[ENTRIES SUPPLIED]
Start of Block
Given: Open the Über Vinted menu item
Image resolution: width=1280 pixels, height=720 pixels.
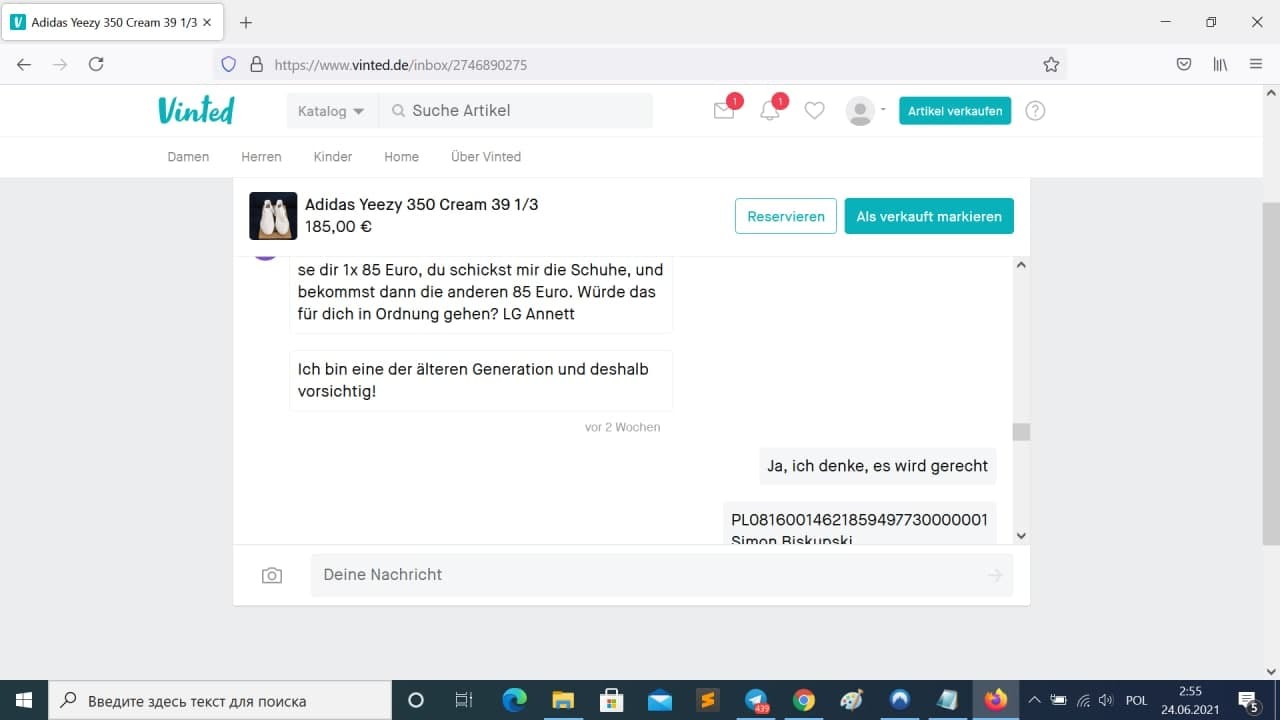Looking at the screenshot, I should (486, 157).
End of Block
Start of Block
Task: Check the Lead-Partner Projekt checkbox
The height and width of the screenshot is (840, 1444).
End of Block
Start of Block
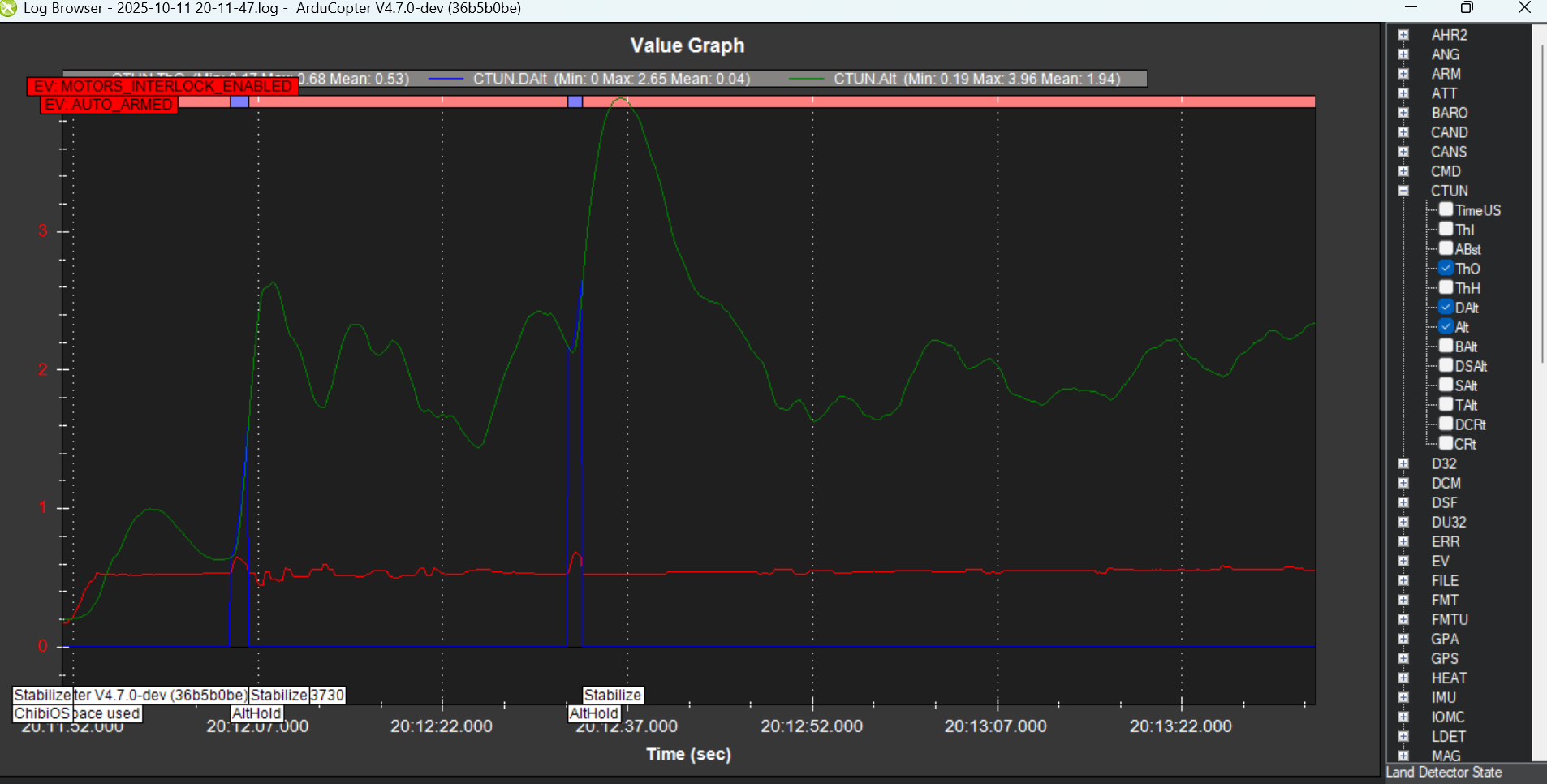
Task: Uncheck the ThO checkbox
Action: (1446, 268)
End of Block
[WORK TO COMPLETE] The stretch of entries above that starts with the line containing "Task: Check the Lead-Partner Projekt checkbox" and goes on through the line containing "The height and" is to be transcribed exactly, and no other line is to be transcribed.

[OUTPUT]
Task: Check the Lead-Partner Projekt checkbox
The height and width of the screenshot is (840, 1444).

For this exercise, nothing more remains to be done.